■ READING PASSAGE
========

It is trivial to move this scale information in the different datasets, but I'm wondering where the problem is.

@tcompa
Copy link
Collaborator Author

tcompa commented Jul 21, 2022

Update: my guess is that it's a ome-zarr issue, since in https://github.com/ome/ome-zarr-py/blob/fe811a635a9edf9be0d97d08ad9ee46e59c60083/ome_zarr/reader.py they only load the dataset transformations.

EDIT
This is the relevant issue: ome/ome-zarr-py#172

@jluethi
Copy link
Collaborator

jluethi commented Jul 21, 2022

Hmm, do we have a strong reason to use global coordinateTransformations? To my mind, the two solutions are very similar. One has extra work during writing (making sure every dataset has the correct coordinates), the other during reading (combining transforms).

Work on coordinate transforms in OME-NGFF is planned for the v0.5 release for the fall. I don't know all the details, but I think the system will be generalized a bit. Maybe we stay with the "simple" format of having coordinateTransformations per dataset until then?

========

■ INFORMATION SHOWN
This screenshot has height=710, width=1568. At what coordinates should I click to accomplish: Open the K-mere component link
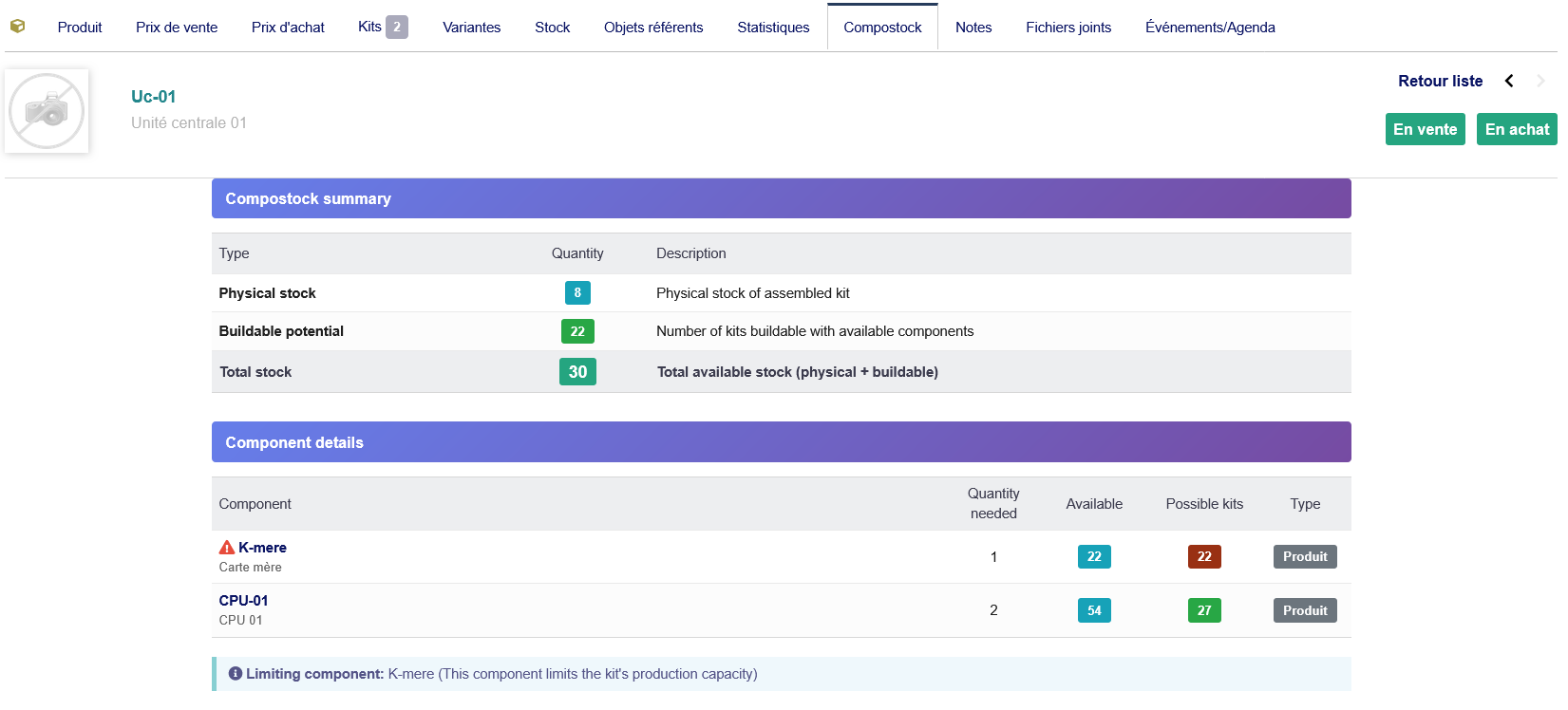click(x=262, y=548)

========

■ REQUIRED TASK A
In the discussion of OME-Zarr coordinate transformations, condense the paragraph beginning "Work on coordinate transforms in OME-NGFF" into two short sentences that keep its main facts.
■ REQUIRED TASK B
Write a few more sentences of the discussion of OME-Zarr coordinate transformations, starting right after its final sentence.

■ EXPECTED ANSWER A
OME-NGFF plans work on coordinate transforms for its v0.5 release in the fall, and the system will likely become somewhat more general. Until then, the commenter suggests keeping the simple format of coordinateTransformations per dataset.

■ EXPECTED ANSWER B
@tcompa
Copy link
Collaborator Author

tcompa commented Jul 21, 2022

Hmm, do we have a strong reason to use global coordinateTransformations? To my mind, the two solutions are very similar. One has extra work during writing (making sure every dataset has the correct coordinates), the other during reading (combining transforms).

I'm not thinking about how much work it is, but about how clear it would be to look at a .zattrs file. If we split the global physical-unit rescaling from the pyramid-coarsening one, as soon as we open a zattrs file we immediately know if it was created at the highest-resolution level (where the first dataset has scale 1,1,1) or at a coarsened one (e.g. 1,2,2 means that this was at level 1, with coarsening factor 2).

It's a small detail, not a serious issue.

Work on coordinate transforms in OME-NGFF is planned for the v0.5 release for the fall. I don't know all the details, but I think the system will be generalized a bit. Maybe we stay with the "simple" format of having coordinateTransformations per dataset until then?

It is not an OME-NGFF issue, since the specs are very clear about this option.
It is a missing feature in ome-zarr reader, see ome/ome-zarr-py#172.

The best option would be to fix the ome-zarr reader (I can open that discussion over there, if we decide so.. it seems easy to add this feature in a naive way, but not if they prefer to have a more complete PR), or we also can keep it simple and move on with the other solution (store everything in the datasets). I'm fine with both.

@jluethi
Copy link
Collaborator

jluethi commented Jul 21, 2022

Hmm, I see the point. If it's easy to fix on the ome-zarr front, sure, let's do it.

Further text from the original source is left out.